Do we take this information at face value and consider eliminating the use of physical therapist assistants?  Combined with Resnik's previous work on expert physical therapists and their lower utilization of physical therapist assistants, this current work seems to indicate that the higher the frequency that physical therapist assistants are utilized within an episode of care, the worst the actual outcomes.

Do we take this information and polarize ourselves in our discussions?  Do we now start describing ourselves as "evidence based" and describe care provided as one-on-one AND only by a physical therapist 100% of the time? 

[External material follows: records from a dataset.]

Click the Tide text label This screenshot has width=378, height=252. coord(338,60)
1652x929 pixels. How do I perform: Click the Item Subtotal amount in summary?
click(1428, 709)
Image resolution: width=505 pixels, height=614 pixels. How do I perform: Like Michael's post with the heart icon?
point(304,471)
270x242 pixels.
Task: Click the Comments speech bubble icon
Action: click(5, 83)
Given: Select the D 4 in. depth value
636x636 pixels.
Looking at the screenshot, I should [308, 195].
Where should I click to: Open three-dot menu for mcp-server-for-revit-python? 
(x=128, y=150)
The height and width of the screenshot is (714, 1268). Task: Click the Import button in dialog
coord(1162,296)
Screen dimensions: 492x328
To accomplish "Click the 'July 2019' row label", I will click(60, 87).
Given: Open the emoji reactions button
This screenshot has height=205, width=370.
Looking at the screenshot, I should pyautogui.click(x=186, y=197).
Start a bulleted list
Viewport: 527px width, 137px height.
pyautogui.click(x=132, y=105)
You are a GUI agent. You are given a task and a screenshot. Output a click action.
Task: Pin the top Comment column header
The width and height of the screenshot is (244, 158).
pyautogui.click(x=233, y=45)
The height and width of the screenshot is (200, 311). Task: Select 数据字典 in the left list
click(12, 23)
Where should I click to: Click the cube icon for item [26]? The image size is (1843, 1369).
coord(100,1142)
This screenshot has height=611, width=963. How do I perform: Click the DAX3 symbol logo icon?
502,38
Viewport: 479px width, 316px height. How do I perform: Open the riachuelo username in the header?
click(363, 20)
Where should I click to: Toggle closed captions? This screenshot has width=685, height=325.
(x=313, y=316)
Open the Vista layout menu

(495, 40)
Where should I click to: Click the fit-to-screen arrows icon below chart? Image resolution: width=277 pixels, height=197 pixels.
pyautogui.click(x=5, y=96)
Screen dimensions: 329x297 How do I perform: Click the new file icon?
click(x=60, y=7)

OR can we take this information and maybe do deeper thinking?  Was the plan of care for each patient predominantly rooted in evidence?  Was there variation of practice in treating low back pain syndromes within the clinic itself?  Were those patients with low back pain syndromes classified as our literature suggests into a treatment based classification system?  Were appropriate interventions provided to the patient at the appropriate time?  Were physical therapist assistants following the plan of care?  How did the physical therapist determine when to delegate patients?  (Did the physical therapist really delegate patients to physical therapist assistants or did front office staff do this automatically during scheduling?)  Is there a delegation process?  What is communication like between front office staff, physical therapists and physical therapist assistants?  What is the physical layout of the staff documentation area?  Do physical therapists have their documentation space very near physical therapist assistants?  Do physical therapists work in an actual team, for example, with maybe one or two physical therapist assistants? 

At face value it certainly appears that care provided by a physical therapist assistant at a high frequency during the episode of care for patients with low back syndrome is more financially costly to the patient and also tends to be less effective than care provided by a physical therapist.

What can we do with this type of information?  How will this information alter our choices in service delivery?